Williams also noted – as did sommelier Pfützner, and in fact everyone present – that the Welgemeend style meant the wines would be an excellent counterpart to good food. Which would gratify Louise Hofmeyr, whose aesthetic is horrified by ‘show wines’ (she ruefully knows only too well that her young wines often perform poorly in blind tastings).

The tasters were left with a clear sense of continuity at the end of this tasting of wines spanning two decades. Angela Lloyd sums it up well when she notes that ‘the wines have remained true to Billy Hofmeyr’s initial stylistic goal. In their moderation, Welgemeend wines remain full of personality.’

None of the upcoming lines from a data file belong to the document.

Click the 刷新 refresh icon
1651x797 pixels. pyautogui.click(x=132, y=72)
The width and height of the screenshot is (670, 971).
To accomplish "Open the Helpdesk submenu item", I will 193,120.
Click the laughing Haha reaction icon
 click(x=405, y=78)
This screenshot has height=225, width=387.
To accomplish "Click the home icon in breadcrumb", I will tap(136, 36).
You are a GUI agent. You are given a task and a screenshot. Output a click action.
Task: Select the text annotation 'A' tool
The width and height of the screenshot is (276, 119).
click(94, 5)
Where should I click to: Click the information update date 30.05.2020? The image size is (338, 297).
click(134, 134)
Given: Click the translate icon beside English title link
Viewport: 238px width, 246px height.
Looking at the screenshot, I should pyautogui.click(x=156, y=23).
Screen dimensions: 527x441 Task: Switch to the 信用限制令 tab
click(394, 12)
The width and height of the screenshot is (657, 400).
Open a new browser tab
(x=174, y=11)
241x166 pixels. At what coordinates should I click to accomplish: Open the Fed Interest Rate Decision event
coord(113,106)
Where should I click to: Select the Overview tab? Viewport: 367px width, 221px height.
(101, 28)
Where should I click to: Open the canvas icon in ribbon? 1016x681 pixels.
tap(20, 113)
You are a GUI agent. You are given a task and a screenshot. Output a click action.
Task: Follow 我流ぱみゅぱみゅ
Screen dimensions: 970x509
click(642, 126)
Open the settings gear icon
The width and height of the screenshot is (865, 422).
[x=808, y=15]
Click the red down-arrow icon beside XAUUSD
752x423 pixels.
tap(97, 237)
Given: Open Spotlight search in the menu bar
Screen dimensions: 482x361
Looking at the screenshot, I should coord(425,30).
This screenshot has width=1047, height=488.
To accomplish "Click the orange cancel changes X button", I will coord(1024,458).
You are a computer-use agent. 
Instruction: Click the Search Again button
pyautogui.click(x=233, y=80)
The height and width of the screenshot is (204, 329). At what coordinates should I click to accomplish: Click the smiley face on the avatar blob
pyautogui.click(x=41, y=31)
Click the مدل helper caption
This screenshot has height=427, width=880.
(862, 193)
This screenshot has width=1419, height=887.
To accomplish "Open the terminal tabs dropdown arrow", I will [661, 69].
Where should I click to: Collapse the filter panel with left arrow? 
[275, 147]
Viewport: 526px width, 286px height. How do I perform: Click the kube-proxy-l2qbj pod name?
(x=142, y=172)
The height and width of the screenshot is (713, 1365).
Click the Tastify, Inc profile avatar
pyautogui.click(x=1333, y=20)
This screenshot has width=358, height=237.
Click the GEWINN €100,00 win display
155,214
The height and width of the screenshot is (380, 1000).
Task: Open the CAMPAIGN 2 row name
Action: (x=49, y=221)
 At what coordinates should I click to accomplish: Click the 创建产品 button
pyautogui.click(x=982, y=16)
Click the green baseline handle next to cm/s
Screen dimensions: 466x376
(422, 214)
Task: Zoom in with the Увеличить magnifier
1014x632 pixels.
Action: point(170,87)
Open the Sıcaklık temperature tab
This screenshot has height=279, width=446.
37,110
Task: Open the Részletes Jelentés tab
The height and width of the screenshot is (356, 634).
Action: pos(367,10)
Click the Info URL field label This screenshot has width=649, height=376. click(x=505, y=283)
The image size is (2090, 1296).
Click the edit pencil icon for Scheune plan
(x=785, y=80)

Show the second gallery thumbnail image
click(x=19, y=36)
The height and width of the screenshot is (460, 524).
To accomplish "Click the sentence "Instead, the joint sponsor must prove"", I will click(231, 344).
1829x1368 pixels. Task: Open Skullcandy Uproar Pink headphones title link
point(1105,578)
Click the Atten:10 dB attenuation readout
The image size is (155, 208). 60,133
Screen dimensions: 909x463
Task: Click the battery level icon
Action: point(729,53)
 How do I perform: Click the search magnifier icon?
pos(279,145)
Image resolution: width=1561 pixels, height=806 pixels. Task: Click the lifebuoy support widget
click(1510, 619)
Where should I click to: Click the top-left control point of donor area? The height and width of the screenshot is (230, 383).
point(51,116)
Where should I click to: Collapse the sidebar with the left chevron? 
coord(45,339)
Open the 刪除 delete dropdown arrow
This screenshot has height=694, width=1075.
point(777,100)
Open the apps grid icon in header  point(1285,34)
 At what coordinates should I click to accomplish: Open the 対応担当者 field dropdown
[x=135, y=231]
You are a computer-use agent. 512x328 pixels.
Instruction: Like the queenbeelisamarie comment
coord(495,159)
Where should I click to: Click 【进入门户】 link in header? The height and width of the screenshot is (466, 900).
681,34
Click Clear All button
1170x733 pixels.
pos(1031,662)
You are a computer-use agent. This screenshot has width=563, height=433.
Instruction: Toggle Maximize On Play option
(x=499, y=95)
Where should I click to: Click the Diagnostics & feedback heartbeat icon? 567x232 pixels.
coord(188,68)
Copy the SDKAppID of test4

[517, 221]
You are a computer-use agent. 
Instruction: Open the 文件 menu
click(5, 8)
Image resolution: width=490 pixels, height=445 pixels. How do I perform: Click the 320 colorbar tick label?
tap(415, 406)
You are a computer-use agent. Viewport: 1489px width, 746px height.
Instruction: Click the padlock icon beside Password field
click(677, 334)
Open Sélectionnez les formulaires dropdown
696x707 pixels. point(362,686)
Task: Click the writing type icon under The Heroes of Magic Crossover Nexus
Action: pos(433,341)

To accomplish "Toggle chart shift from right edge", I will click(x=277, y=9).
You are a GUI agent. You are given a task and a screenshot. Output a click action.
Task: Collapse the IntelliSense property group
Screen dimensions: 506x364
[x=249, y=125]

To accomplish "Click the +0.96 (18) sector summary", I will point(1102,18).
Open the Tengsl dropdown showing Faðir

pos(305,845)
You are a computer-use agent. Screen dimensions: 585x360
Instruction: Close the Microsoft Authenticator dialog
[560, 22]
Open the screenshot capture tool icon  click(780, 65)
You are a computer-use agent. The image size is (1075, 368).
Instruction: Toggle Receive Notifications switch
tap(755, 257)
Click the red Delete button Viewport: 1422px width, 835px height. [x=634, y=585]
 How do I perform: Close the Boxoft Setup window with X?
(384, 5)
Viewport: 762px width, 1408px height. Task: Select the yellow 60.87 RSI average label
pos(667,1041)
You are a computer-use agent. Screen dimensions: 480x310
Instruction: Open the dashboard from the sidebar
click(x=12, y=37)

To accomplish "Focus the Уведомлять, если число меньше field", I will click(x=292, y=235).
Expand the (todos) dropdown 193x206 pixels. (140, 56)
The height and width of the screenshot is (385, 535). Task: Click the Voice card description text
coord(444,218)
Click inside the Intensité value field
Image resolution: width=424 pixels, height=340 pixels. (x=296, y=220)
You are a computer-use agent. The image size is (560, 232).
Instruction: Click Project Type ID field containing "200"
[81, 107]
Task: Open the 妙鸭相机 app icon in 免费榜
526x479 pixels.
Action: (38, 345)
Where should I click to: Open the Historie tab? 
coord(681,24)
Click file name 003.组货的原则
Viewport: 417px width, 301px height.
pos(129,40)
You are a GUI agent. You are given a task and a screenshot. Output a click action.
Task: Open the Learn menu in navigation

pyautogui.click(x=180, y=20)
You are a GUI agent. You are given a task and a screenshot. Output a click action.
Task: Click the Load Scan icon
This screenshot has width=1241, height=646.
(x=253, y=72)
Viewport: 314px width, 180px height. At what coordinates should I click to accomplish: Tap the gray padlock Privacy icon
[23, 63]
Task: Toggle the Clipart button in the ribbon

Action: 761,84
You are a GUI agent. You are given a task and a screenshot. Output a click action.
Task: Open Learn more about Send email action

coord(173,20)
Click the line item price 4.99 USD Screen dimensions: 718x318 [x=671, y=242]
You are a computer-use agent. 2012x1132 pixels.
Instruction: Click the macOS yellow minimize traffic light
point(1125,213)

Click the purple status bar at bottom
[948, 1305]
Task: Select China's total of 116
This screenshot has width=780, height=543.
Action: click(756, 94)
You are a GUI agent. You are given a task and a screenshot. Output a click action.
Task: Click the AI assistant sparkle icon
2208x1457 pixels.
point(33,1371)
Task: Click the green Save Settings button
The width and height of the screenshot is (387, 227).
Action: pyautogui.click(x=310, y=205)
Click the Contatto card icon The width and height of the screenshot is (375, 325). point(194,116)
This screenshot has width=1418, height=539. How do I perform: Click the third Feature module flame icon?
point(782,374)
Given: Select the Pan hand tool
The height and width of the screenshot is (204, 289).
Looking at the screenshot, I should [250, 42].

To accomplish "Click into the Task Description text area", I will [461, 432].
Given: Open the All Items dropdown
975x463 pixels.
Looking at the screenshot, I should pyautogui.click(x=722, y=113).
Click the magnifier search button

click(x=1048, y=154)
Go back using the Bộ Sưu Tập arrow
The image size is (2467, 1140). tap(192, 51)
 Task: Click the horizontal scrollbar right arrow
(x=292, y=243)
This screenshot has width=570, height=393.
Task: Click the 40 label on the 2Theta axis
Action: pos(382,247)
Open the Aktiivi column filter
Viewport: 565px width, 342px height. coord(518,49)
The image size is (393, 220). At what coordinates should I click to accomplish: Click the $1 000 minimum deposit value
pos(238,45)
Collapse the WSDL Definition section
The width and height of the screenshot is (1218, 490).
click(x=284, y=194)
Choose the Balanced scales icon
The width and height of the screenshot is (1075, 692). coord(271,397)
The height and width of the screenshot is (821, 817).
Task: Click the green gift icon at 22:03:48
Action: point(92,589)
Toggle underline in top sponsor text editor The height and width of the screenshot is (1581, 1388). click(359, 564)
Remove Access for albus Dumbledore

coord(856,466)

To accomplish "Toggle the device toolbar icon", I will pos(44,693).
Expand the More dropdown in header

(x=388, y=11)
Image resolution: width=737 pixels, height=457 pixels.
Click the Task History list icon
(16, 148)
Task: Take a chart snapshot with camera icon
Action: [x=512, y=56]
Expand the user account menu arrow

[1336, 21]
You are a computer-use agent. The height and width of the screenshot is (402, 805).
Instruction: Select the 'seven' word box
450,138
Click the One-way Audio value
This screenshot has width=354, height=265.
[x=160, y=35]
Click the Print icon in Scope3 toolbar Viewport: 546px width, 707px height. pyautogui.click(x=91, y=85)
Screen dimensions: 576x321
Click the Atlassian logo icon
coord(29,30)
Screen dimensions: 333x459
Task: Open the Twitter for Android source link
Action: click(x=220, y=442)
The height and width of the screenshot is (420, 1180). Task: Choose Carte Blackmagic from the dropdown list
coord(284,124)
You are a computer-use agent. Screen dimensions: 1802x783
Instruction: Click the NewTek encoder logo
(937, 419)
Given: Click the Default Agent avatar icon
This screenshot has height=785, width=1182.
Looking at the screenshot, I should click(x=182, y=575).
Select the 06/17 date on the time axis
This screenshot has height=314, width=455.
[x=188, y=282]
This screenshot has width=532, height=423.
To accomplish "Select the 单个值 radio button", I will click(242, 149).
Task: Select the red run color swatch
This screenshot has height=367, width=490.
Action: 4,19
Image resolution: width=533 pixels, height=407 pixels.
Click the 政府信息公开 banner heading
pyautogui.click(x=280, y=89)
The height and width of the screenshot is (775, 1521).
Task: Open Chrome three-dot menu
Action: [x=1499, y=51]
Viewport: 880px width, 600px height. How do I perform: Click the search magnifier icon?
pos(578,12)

If this report hints at a more personal and even elegiac tone than a tasting report should, it is not, I think, because of a personal friendship with the Hofmeyrs which must be acknowledged (it post-dated my admiration for the wine, and my scores showed no gross evidence of partiality!). It is because Welgemeend, the Cape’s birthplace of both the classic bordeaux blend and the pintage-based ‘Cape blend’, is being sold. In the short history of modern Cape wine the Welgemeend name resonates, despite the quietness of its current reputation. It will be a sad day when the Hofmeyrs move from the farm. They will leave behind a tradition of finesse and restraint in winemaking that is not overwhelmingly evident in the Cape today; we must hope that the tradition is respected and built upon by those who follow here.

 

The current release of Welgemeend Estate Reserve is 2000, at a price of R55.50 per bottle from the farm. (Chris Williams notes that the wines ‘are not positioned correctly, in terms of both profile and price’!) About 900 cases were made; only 650 cases were produced of the upcoming 2001.